ANAMNESIS
Plate for The Vesica Piscis

sacred-geometry

The Vesica Piscis

Two circles, one overlap — a portal between worlds hidden in plain geometry.

Attributed

Documented origin

The vesica piscis is the pointed-oval or “lens” shape formed when two circles of equal radius are placed so that each center sits on the other’s circumference. The intersection yields a figure whose long axis to short axis ratio is √3 — a proportion that generates the equilateral triangle and underlies much of classical sacred architecture. The form was employed as a geometric generator in antiquity and codified as a master proportion by medieval cathedral builders, who used it to establish the proportions of nave, choir, and vault.

The reading

In the sacred geometry tradition, Manly P. Hall reads the vesica piscis as the primordial womb — the portal through which spirit passes to enter matter, the meeting of two perfect circles producing the first differentiated form.
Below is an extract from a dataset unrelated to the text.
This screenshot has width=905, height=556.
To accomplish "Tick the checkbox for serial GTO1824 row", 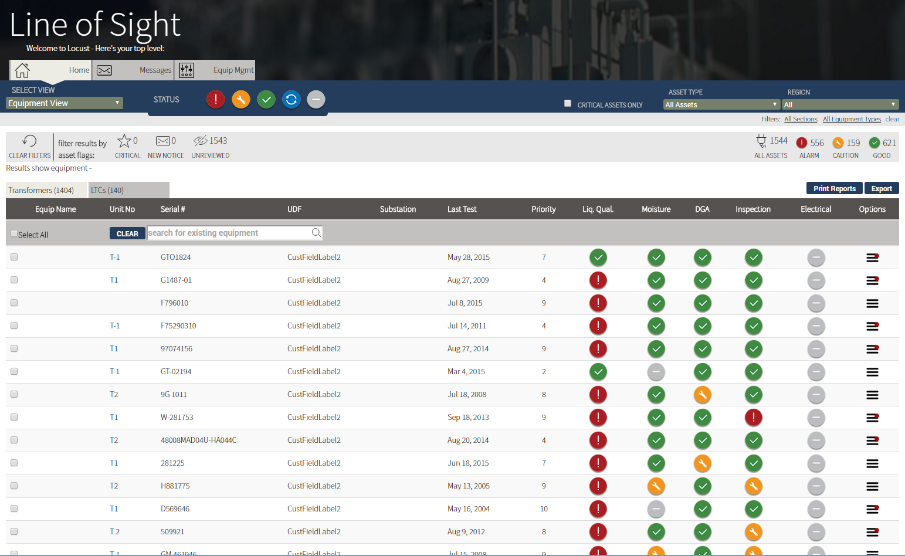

Santos Bonacci extends the reading to the Christian fish: the Ichthys symbol is the vesica in outline, and the fish of Pisces is the womb of the astrological age. In this view the most ubiquitous symbol of Christianity is a geometry lesson about the nature of creation.

Where it hides today

Gothic church windows frame their tracery inside it; the mandorla encloses Christ and the Virgin in altarpieces across Europe. The Christian bumper-sticker fish is its simplest trace. Corporate logo designers reach for the overlap without always knowing the name — the almond-shaped intersection marking the place where two things become one.